- DIRECTIONS -
Nothing but the text of the records should come back; copy it exactly and leave the pictures out.

(Items listed in a dataset)
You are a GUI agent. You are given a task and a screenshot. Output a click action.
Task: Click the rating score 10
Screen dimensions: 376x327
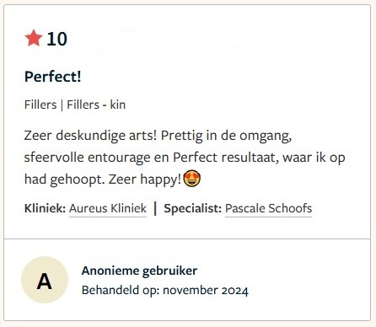[x=57, y=39]
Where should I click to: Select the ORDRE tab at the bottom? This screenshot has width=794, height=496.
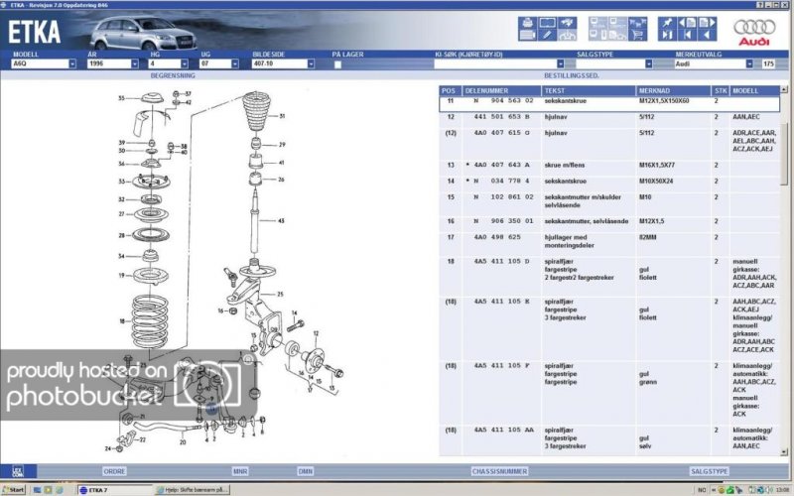(114, 471)

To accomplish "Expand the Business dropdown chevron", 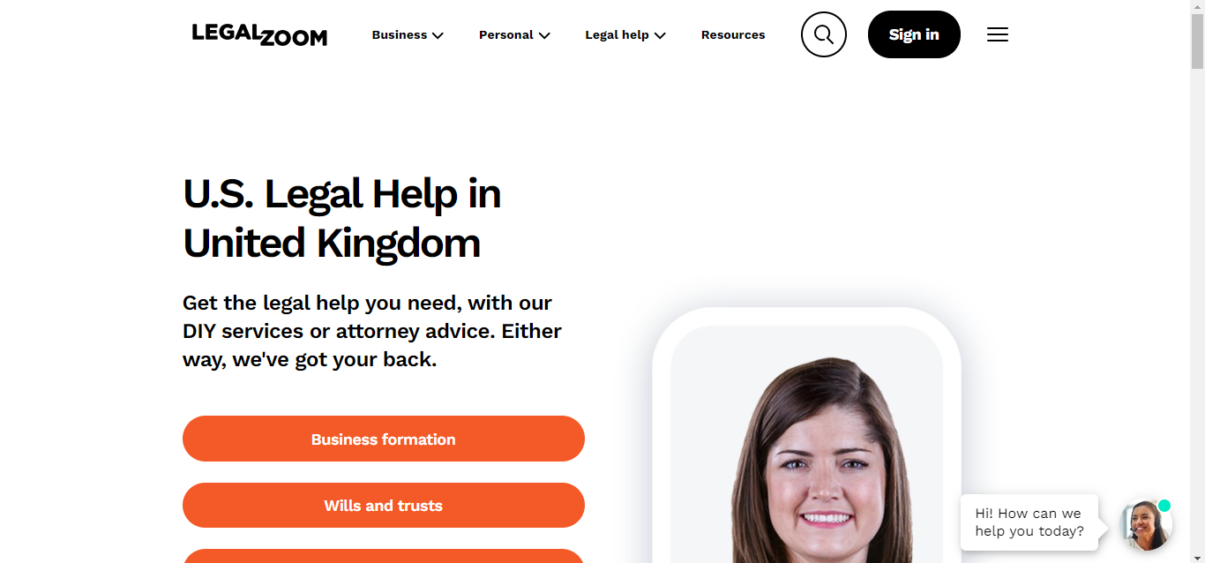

- SOLUTION TO THIS PROBLEM -
You are a GUI agent. You are given a task and a screenshot. Output a click action.
Task: Click the rating score 10
Screen dimensions: 376x327
[x=57, y=39]
Where should I click to: Select the ORDRE tab at the bottom? This screenshot has width=794, height=496.
(114, 471)

To accomplish "Expand the Business dropdown chevron", 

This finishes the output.